9 Surely, in such a case as this where the evidence proposed by the prosecution was not
obtained through any violations of the Charter, the exclusion of such evidence is not in the
public interest, nor do I believe the public would condone it. Having said that, I find that the
accused has established that there was a violation of his rights and is entitled to a remedy but not
to a remedy consisting of the exclusion of evidence unconnected with the violations.
10 The most recent authority upon this point is R. v. Therens,  1 S.C.R. 613, 59 N.R.
122, 40 Sask.R. 122,  4 W.W.R. 286; 18 C.C.C.(3d) 481; 18 D.L.R.(4th) 655; 32 M.V.R.
153; 45 C.R.(3d) 97, where it was held by Estey, J., with the concurrence of Judges Beetz,
Chouinard, and Wilson that the evidence directly obtained by a Charter violation in that case
should be excluded since the police had violated a fundamental right of the accused. I quote the
statement of Estey, J., at page 107 C.R. as follows:
I fear the police flagrantly violated a Charter right without any statutory authority for so
doing. Such an overt violation as occurred here must, in my view, result in the rejection
of the evidence thereby obtained. We are here dealing only with direct evidence or
evidence obtained directly and I leave to another day any consideration of evidence
thereby indirectly obtained.
In the same case Lamer, J., with the concurrence of Dickson, Chief Justice stated:
That in order to meet the requirements for exclusion of evidence under Section 24(2) not
only must there be a violation of a Charter right, but there must be some connection or
relationship between the infringement and the obtaining of evidence.
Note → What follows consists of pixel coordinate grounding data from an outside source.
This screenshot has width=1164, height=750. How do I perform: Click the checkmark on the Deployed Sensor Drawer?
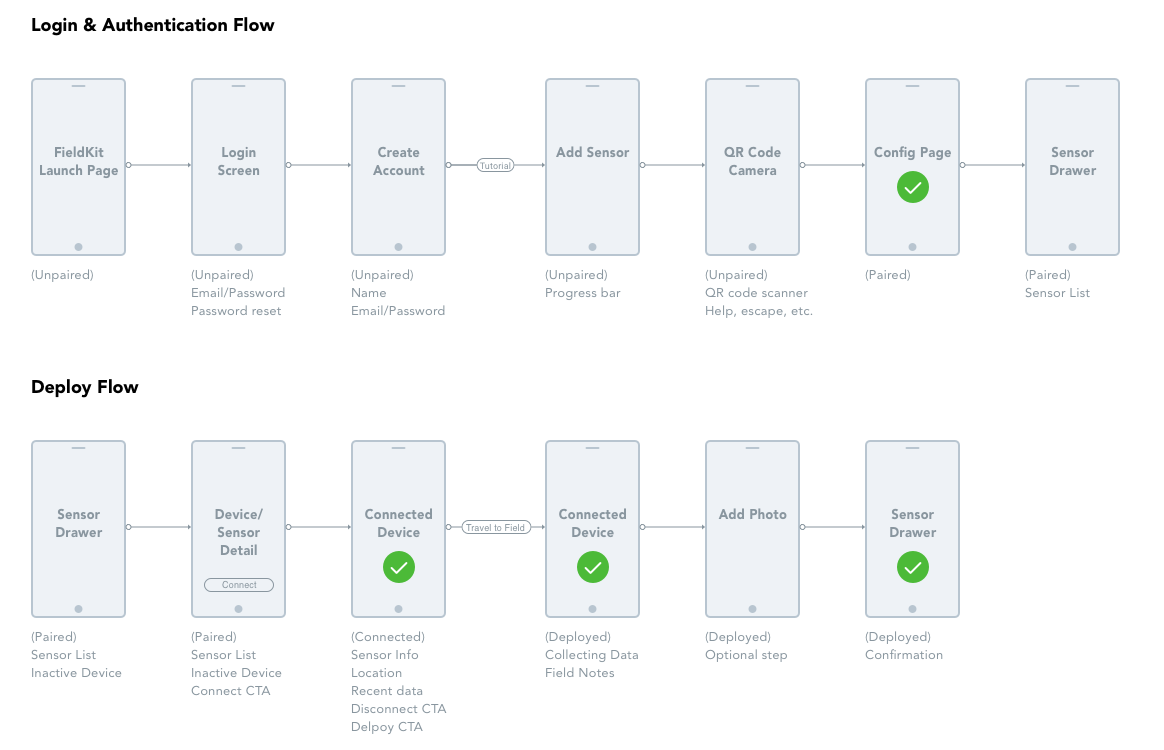[912, 568]
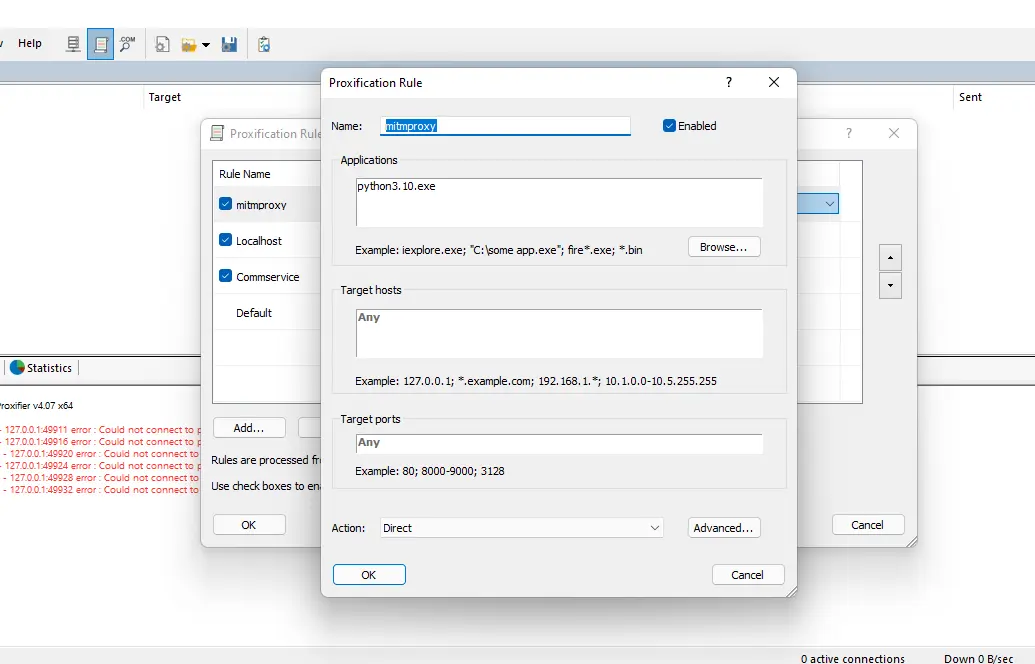Disable the Localhost rule checkbox
Screen dimensions: 1035x664
pyautogui.click(x=225, y=240)

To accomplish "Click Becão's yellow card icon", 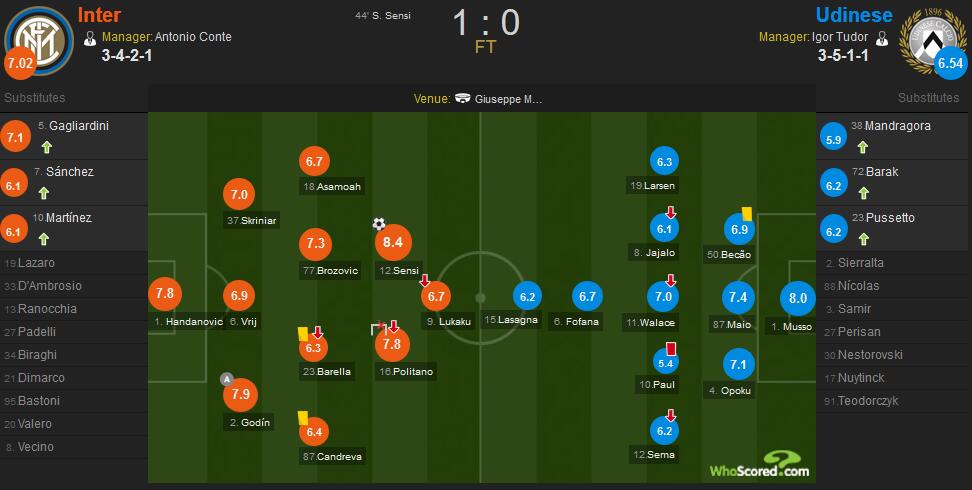I will 746,213.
As to what may be a proper remedy for the infringement of the accused's Charter rights in this
case, I am prepared to hear counsel again at a later stage in the trial. In dealing with the matter I
would like to hear the views of counsel as to whether this court is a court of competent
jurisdiction within the meaning of s. 24(1) of the Charter, bearing in mind that this is
fundamentally a court of criminal jurisdiction. So constituted under the Criminal Code to deal
with criminal matters. It may well be that the appropriate remedy in this case is a civil remedy.
However, I will leave it to counsel to deal with it as they may wish at a later stage.
11 So following upon these considerations, I must hold that while the application under s.
24(1) is in order, yet the further application under subs. (2) of that section is rejected.